And there’s me moaning on about the occasional cereal bowl. I think Giles is right. It’s not him: it’s me.

So to make amends I made Giles a tart. Not a tart though, really, in the end – much more of a quiche.

I felt terribly grown-up making this because it felt very French, very accomplished. Like one really ought to know how to talk to the Queen, get out of a sports car and make a quiche.

It was also the first time that I have successfully blind-baked something and I am NO LONGER AFRAID!!

It was an onion and gruyere tart and it was absolutely terrific and I really recommend it – especially if you are racking your brains for good mass-catering buffet lunch solutions as we stare down the festive season like it’s the barrel of a shotgun.

Onion and gruyere quiche
make about 8 picnic-sized pieces

1 23cm flan tin. Ideally with a removeable base but don’t fret if not. Most flan tins are 23cm, but this is reasonably important so if it looks to you at a vague guess like much BIGGER or SMALLER, then you might have to think again
1 packet shortcrust pastry from the excellent and life saving Jus-Roll
3 large onions, sliced as thinly as you can
200ml double cream
3 eggs (I know, rather a lot)
salt and pepper
200g gruyere, grated
50g parmesan, grated
some thyme leaves – maybe 10?

> _Supplied records_

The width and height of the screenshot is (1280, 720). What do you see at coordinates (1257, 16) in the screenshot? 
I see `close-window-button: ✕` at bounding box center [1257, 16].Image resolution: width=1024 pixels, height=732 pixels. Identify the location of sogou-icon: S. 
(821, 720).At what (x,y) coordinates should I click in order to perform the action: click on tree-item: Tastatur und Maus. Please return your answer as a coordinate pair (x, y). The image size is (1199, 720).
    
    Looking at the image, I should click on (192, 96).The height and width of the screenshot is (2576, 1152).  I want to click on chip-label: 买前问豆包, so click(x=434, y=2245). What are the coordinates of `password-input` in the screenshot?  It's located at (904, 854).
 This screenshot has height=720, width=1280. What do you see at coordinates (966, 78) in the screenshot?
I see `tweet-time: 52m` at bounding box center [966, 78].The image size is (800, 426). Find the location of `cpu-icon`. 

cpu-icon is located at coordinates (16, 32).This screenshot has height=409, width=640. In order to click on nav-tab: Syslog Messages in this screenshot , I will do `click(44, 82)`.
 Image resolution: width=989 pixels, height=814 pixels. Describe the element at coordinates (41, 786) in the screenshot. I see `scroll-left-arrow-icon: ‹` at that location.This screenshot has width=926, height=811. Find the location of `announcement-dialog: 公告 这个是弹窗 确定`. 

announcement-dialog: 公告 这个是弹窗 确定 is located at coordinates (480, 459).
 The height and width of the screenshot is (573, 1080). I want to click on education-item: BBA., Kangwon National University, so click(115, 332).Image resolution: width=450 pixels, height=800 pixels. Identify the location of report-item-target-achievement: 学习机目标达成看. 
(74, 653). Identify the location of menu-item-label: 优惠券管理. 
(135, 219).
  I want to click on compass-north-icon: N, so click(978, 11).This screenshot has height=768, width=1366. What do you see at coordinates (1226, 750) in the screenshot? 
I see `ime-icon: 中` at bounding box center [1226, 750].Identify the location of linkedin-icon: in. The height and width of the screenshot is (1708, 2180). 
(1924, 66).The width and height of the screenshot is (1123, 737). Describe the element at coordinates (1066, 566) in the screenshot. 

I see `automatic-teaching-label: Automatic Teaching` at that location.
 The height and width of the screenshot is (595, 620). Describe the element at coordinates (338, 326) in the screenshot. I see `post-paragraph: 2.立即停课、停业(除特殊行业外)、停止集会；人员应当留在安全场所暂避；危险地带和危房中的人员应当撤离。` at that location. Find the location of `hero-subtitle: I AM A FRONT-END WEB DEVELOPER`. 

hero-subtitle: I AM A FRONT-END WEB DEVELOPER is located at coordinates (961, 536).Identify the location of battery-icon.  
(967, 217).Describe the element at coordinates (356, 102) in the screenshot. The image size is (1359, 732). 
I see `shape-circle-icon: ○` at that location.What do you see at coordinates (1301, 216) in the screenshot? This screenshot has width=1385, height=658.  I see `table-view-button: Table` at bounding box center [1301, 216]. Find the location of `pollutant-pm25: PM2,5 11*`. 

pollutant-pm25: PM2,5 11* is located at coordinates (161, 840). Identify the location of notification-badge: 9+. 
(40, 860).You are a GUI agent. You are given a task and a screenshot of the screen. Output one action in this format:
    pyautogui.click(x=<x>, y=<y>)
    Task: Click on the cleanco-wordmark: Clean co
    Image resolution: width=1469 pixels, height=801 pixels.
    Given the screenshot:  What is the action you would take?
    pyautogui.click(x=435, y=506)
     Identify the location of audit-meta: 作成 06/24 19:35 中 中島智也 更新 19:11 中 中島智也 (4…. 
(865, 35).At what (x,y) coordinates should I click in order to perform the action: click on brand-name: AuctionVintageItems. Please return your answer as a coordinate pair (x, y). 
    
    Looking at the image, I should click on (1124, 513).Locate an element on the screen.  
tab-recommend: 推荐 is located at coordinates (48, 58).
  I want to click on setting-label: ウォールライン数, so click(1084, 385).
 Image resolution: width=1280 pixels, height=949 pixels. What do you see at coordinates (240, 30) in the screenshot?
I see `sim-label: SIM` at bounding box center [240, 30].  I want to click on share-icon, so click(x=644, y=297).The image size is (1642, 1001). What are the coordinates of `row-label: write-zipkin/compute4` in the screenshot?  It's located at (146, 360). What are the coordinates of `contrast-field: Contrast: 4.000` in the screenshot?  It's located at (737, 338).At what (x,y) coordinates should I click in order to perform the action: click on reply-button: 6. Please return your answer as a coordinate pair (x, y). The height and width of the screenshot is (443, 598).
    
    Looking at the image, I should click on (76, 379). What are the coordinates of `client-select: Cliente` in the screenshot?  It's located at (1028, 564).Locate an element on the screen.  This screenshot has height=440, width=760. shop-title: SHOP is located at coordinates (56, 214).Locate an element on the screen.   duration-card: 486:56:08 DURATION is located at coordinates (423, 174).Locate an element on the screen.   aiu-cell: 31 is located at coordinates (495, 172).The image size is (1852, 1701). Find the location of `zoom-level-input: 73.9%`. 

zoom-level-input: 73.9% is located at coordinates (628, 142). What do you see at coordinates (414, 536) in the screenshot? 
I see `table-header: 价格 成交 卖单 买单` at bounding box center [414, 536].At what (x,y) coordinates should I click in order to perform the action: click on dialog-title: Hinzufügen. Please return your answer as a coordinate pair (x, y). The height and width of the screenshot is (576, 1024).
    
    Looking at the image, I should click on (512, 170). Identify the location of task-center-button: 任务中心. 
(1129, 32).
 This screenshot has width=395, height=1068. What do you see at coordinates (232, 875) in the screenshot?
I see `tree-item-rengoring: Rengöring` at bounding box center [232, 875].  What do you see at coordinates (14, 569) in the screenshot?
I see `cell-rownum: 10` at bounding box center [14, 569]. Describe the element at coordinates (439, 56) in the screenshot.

> _What you need to do_
[1] Using the onion and gruyere quiche text, explain in one to three sentences why the writer felt grown-up while making the quiche.
[2] Continue the onion and gruyere quiche text from the point where it stops.
The records have no connection to the onion and gruyere quiche text.

> _Exercise results_
[1] The writer felt grown-up because making the quiche seemed very French and very accomplished. It felt like one of those things a person ought to know how to do, like talking to the Queen or getting out of a sports car.

[2]
50g butter

Preheat your oven to 180C

1 Cook your onions on your lowest available heat setting with the butter and a large pinch of salt for TWO HOURS. I know this is a long time, but you just put it on the thing and forget about it.

2 Roll out the pastry and lay it in the flan tin. Trim the excess and then line with paper and then baking beads or beans or whatever. You can ALSO use cling film for this. I was worried that it would melt but it doesn’t. Use a triple thickness of film to line the pastry and then pour in the beads.

3 Bake this for 15 mins then take out the paper/film and beads and cook for another ten minutes.

4 Mix together your now gloopy sticky onions with the double cream, beaten eggs, cheeses, pepper, (the onions will already be quite salty), and thyme leaves.

5 Pour into the pastry case and bake for 30 mins.

Really delicious with a winter coleslaw or any kind of cold, sharp salad.